Enhancing the Use of the Spanish Language in a Service-Learning Environment

Sydney Belcastro, Wheeling Jesuit University / Dixie State University (United States)

Briana Moorman, Wheeling Jesuit University / Dixie State University (United States)

Allen Marangoni, Wheeling Jesuit University / Dixie State University (United States)

Luis Arévalo, Wheeling Jesuit University / Dixie State University (United States)

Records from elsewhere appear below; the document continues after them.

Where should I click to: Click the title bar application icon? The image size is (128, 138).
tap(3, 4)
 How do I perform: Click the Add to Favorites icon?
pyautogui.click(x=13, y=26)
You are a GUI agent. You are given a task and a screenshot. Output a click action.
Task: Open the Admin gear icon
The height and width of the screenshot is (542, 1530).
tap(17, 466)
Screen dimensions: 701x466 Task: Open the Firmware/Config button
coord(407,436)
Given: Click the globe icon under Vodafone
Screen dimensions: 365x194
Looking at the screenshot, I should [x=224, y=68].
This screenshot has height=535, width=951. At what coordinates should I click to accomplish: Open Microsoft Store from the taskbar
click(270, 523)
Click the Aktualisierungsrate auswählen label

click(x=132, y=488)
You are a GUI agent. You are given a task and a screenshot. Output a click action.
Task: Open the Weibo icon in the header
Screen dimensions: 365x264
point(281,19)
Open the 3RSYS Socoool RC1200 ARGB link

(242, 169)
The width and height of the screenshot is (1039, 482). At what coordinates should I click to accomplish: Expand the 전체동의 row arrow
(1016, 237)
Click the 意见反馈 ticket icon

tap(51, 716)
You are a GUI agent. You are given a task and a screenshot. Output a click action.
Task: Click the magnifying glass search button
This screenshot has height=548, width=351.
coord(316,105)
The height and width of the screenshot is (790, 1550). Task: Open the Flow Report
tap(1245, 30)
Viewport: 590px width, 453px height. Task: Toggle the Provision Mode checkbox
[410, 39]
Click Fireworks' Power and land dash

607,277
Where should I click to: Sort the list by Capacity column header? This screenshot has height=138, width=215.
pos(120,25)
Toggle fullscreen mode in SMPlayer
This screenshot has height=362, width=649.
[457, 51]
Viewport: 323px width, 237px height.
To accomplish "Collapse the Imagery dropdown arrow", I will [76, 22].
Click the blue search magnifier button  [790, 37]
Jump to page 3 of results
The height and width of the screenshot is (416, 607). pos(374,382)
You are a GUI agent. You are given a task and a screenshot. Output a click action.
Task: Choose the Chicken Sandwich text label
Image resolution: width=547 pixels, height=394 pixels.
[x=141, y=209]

Purpose: The primary purpose of this study was to assess the effectiveness of teaching Spanish to Physical Therapy students while on service learning trips in Peru and Mexico. The study focused its attention on practical uses of Spanish while delivering of Physical Therapy services. A secondary purpose of this study was to enhance students’ cultural competency during service learning. By implementing the Spanish program, we hoped to improve the exchange of information between student and patient, ideally leading to overall improved cultural competency of the students. Researchers hypothesized that students will subjectively have a significantly (p<.05) better command of the language during therapy sessions at the end of their trip when compared with their performance at the beginning of the week. 
Methods: Doctor of Physical Therapy students and medical personnel who participated in service learning trips to Spanish speaking countries were asked to engage in an intensive practical application language program throughout the trip. They participated in 20-minute language modules at the beginning of each day and each evening. In order to assist students in remembering the vocabulary and phrases, a number of reminders were provided to participants. Participants were asked to rate themselves on their ability to speak the language and interpreters tested the participants by quizzing them on common words and phrases both at the beginning and end of the trip. The scores were compared.
Results: Fifty-five DPT students and medical personnel met the inclusion criteria with an average age of 31-years-old. The average intake rating on the participants ability to speak Spanish was 1.73 out of 10; and at the end of the program, the average outtake rating was 4.25 out of 10. This demonstrated a significance between the pre and post-test scores (p≤ 0.01) on the participants ability to speak the Spanish language. After completing the objective analysis of the participants ability to speak the language by the interpreters, the mean difference was 14.67 (p≤ 0.01). Researchers also found no difference between different interpreters’ ability to teach by comparing the different groups’ pre and post-test scores. Participants reported a common appreciation regarding the repetitions of the newly acquired words and sentences, the practicality of the information taught, and group interactions throughout the language program.
Conclusion: Learning modules were found to be an efficient and effective tool of acquiring the Spanish language of the host country in the setting of Physical Therapy.  By the end of the week, students increased their proficiency in the Spanish language and required less assistance from the interpreters. This indicated that the program significantly improved results objectively as well as subjectively.

Keywords: Language acquisition, service learning, proficiency, full immersion.